これは、建物名義は所有者であるものの、実質的には建物のほとんどが他人(借入先)
のもの であるということになります。
借入比率が大きい場合、大幅な家賃下落・空室の増加など急激な収入の減少により
ローン返済ができなくなると、企業であれば経営が立ちいかなくなる恐れがあります。
また逆に純資産比率が大きい場合、特に負債が少なければ少ないほど、
収入減少に耐えることができますので経営が安定します。
続いて20年後・30年後のB/Sを見てみます。
年数の経過に伴って、左側の資産には、家賃収入として現金が積みあがっていきます。
一方、建物は減価償却が進み、価値が下がっていきます。
右側の負債には返済により減少したローン残高が、そして純資産には
利益剰余金が積みあがっていきます。
20年目(図③)には、純資産比率が58%に達し、資産の半分以上が自分のものとなり、
負債に対する現金の倍率も1・2倍と積み上げた現金(現金を全額プールしている場合)
で借入金の一括繰上げ返済が可能な状態であり、経営の安全圏に入ったといえるでしょう。
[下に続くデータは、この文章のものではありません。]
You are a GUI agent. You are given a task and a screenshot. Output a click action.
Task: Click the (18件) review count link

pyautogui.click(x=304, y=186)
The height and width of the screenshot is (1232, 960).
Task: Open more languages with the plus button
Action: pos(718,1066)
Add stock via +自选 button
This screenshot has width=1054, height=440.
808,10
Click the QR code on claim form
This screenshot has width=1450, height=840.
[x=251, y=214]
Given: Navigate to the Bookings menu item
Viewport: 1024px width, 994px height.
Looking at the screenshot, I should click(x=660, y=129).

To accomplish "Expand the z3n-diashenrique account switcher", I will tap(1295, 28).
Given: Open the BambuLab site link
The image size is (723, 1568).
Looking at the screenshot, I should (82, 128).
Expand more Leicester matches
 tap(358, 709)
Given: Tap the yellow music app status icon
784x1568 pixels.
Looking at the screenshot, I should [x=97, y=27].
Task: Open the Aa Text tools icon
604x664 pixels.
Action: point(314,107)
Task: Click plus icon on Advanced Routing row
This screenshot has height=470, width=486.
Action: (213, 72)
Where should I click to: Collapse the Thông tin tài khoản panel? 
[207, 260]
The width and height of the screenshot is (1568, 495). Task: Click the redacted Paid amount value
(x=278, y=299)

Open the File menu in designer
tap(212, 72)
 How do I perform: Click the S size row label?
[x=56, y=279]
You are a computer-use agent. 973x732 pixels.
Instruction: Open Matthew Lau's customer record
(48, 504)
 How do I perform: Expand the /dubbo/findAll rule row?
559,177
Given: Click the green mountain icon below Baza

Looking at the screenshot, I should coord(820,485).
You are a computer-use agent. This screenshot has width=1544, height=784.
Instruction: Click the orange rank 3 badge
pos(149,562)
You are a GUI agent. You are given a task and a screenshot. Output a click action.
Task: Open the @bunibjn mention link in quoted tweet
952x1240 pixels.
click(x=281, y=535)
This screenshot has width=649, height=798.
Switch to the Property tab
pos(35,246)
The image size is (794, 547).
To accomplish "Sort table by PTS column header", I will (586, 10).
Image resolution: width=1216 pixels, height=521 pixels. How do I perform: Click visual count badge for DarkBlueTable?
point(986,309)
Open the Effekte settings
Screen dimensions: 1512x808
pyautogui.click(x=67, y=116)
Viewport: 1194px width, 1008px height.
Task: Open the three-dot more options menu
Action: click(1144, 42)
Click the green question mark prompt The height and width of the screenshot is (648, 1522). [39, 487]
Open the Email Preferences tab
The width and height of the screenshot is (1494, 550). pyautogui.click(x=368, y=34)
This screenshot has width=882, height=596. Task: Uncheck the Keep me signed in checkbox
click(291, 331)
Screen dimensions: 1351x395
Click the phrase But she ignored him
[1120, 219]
借入金を完済した時点の 30年目(図④)のB/Sを見てみますと、負債は翌年の支払いとなる
未払所得税等の3百万円のみで、借入金は0円、純資産比率は事実上100%となります。
建物の価値は1億7百万円に下がり、現金は1億6千7百万円に積みあがります。
資産総額は3億2千万円から2億7千4百万円へと4千6百万円下がりますが、
当初2千万円だった純資産は2億7千百万円に増加しその差額は2億5千百万円となります。
つまり、30年間で2億5千百万円の利益を上げ、自己資金の2千万円を引いても、
現金1億4千7百万円を稼い だということになります。
こうなると賃貸経営は成功といえるでしょう。
賃貸経営の安全性は純資産比率で確認
事業収支計画のキャッシュフローと損益計算は資金繰りと損益といった攻めの効果を試算します。
一方B /Sは賃貸経営の資産内容、いわば守りの陣立てを表しており、
資産・負債・純資産(自己資本)といった資産 価値(ストック)の面から
経営の安全性をみていくことができます。
安全性の指標は次の通りとなります。
「純資産比率」:資産総額に対する純資産の割合⇨ 目標 50%以上
「現金/負債倍率」:負債総額に対する現金の割合 ⇨ 目標 1.0倍以上
この目標を何年目に達成すること ができるかがポイントとなります。
例えばモデル事例のように鉄筋コンクリート造賃貸住宅で、
事業開始後 20年以内に純資産比率50%以上、現金/負債倍率1倍以上が
達成できるような事業計画であれば健全な範囲であるといえるでしょう。
B/S的視点から賃貸経営をみていくと、借入金のリスクをよく認識した上で、
純資産をいかに増やせるかが重要だとわかります。
純資産比率(自己資本比率)が高ければ高いほど、負債(借金)が
少なければ少ないほど経営は安定します。
事業計画策定に当たっては、キャッシュフロー・損益計算とB/Sを合わせて
シミュレーションしていくことで、攻めと守りを両立させた健全な事業計画であるかどうかを俯瞰することが可能になります。